--- PROVIDED TEXT ---
Not only is Boston more civil to opponents on the field these days, but he's also more knowledgeable about the game. Capitalizing on an increase in deep passes thrown his way, he has used his understanding of positioning against defenders to draw his share of pass-interference calls. What's more, he's shown more patience when facing double coverage and rarely sulks if his number isn't called for stretches. "In the past David did whatever David wanted to do," says fellow Arizona wide receiver Rob Moore, a 12-year veteran. "He was the kind of guy who could run a 4.3 on any given day, but he'd run a 4.5 sometimes because that's what he felt like. Now he's making better choices. He knows this is his time."
Boston seemed well grounded when, at 20, he was selected eighth in the 1999 draft. He had grown up in Humble, Texas, one of two sons of Byron, a tax consultant and an NFL line judge, and Caroline, a retired teacher. David's older sister, Alicia, is a corporate attorney and one of his agents. After setting Ohio State career records in receptions (191), yards (2,855) and touchdown catches (34), he wrote a letter to Buckeyes fans explaining why he had decided to leave school following his junior year, saying he thought it was the perfect time to pursue his dream of playing in the NFL. "David was quiet and humble [off the field in college], but he had a different attitude on the field," says Kansas City Chiefs reserve quarterback Joe Germaine, a former Ohio State teammate. "You need confidence to play this game, and he had that."
Still, Boston's transition to the pros was not smooth. During his rookie year he was frustrated as the Cardinals' third receiver, behind Moore and Frank Sanders. Teammates occasionally had to phone him at home to make sure he got to meetings on time. After Moore suffered a season-ending knee injury in August 2000, Boston stepped in and became Arizona's leader in receiving yards (1,156) and touchdowns (seven).
However, when Sanders advised him to cut out the taunting, Boston said the fines he was drawing didn't bother him. Boston was preoccupied with acting like a star instead of playing like one. Moore pulled up to practice in his 1968 Firebird, only to receive a reproving look from Boston. "He said, 'You've been in the league all this time and that's what you're driving?' " Moore says. "I told him the only thing you're judged on at this level is how you perform."

--- TASK STATEMENT ---
Reproduce the passage about David Boston word for word, from its first sentence to its last.

--- EXCERPTED DATA ---

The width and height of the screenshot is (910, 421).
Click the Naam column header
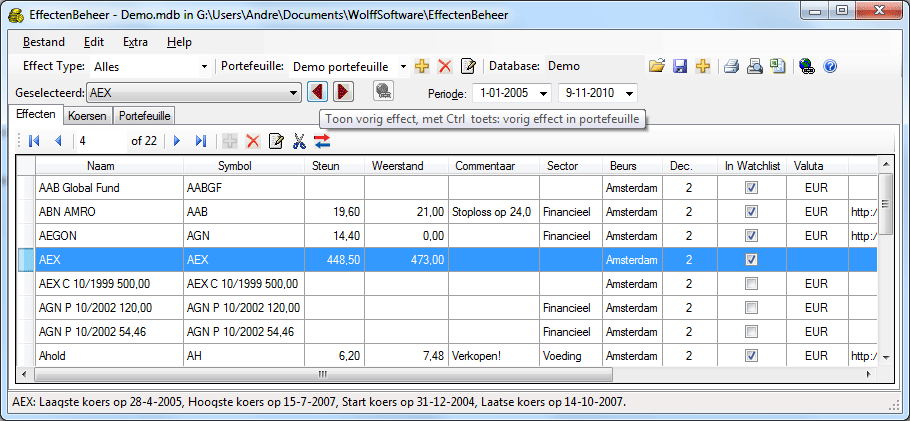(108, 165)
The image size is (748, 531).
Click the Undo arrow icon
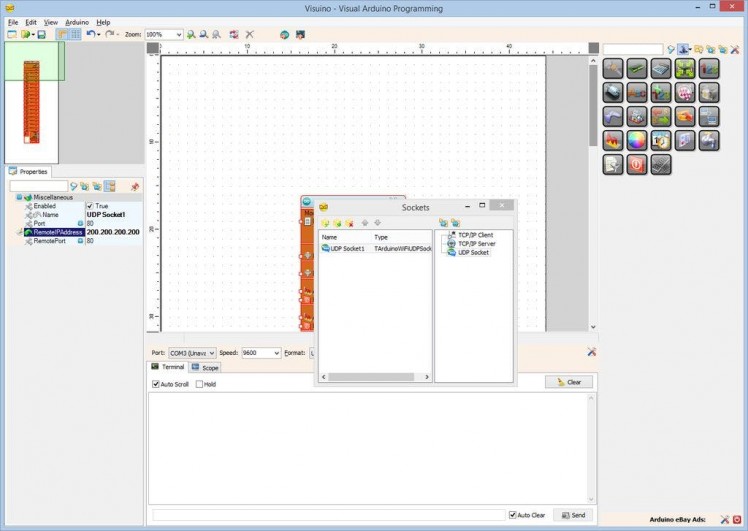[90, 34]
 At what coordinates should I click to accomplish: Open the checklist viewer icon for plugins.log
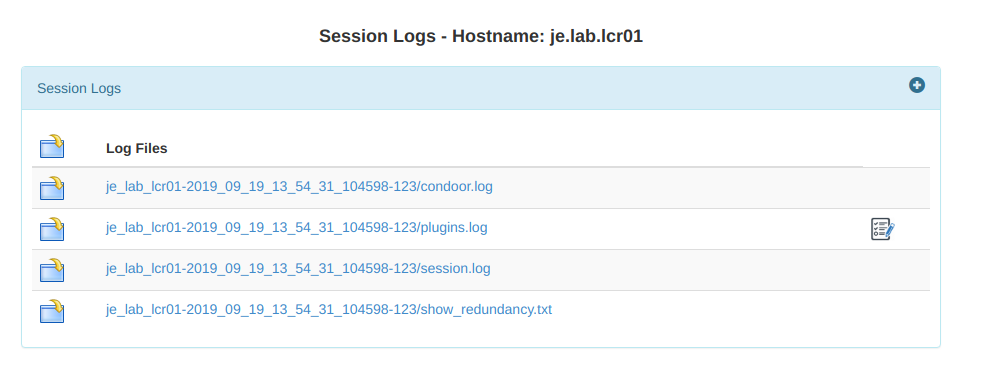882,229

---

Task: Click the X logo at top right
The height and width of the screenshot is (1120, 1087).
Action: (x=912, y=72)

--- CORRECT RESULT ---
Not only is Boston more civil to opponents on the field these days, but he's also more knowledgeable about the game. Capitalizing on an increase in deep passes thrown his way, he has used his understanding of positioning against defenders to draw his share of pass-interference calls. What's more, he's shown more patience when facing double coverage and rarely sulks if his number isn't called for stretches. "In the past David did whatever David wanted to do," says fellow Arizona wide receiver Rob Moore, a 12-year veteran. "He was the kind of guy who could run a 4.3 on any given day, but he'd run a 4.5 sometimes because that's what he felt like. Now he's making better choices. He knows this is his time."
Boston seemed well grounded when, at 20, he was selected eighth in the 1999 draft. He had grown up in Humble, Texas, one of two sons of Byron, a tax consultant and an NFL line judge, and Caroline, a retired teacher. David's older sister, Alicia, is a corporate attorney and one of his agents. After setting Ohio State career records in receptions (191), yards (2,855) and touchdown catches (34), he wrote a letter to Buckeyes fans explaining why he had decided to leave school following his junior year, saying he thought it was the perfect time to pursue his dream of playing in the NFL. "David was quiet and humble [off the field in college], but he had a different attitude on the field," says Kansas City Chiefs reserve quarterback Joe Germaine, a former Ohio State teammate. "You need confidence to play this game, and he had that."
Still, Boston's transition to the pros was not smooth. During his rookie year he was frustrated as the Cardinals' third receiver, behind Moore and Frank Sanders. Teammates occasionally had to phone him at home to make sure he got to meetings on time. After Moore suffered a season-ending knee injury in August 2000, Boston stepped in and became Arizona's leader in receiving yards (1,156) and touchdowns (seven).
However, when Sanders advised him to cut out the taunting, Boston said the fines he was drawing didn't bother him. Boston was preoccupied with acting like a star instead of playing like one. Moore pulled up to practice in his 1968 Firebird, only to receive a reproving look from Boston. "He said, 'You've been in the league all this time and that's what you're driving?' " Moore says. "I told him the only thing you're judged on at this level is how you perform."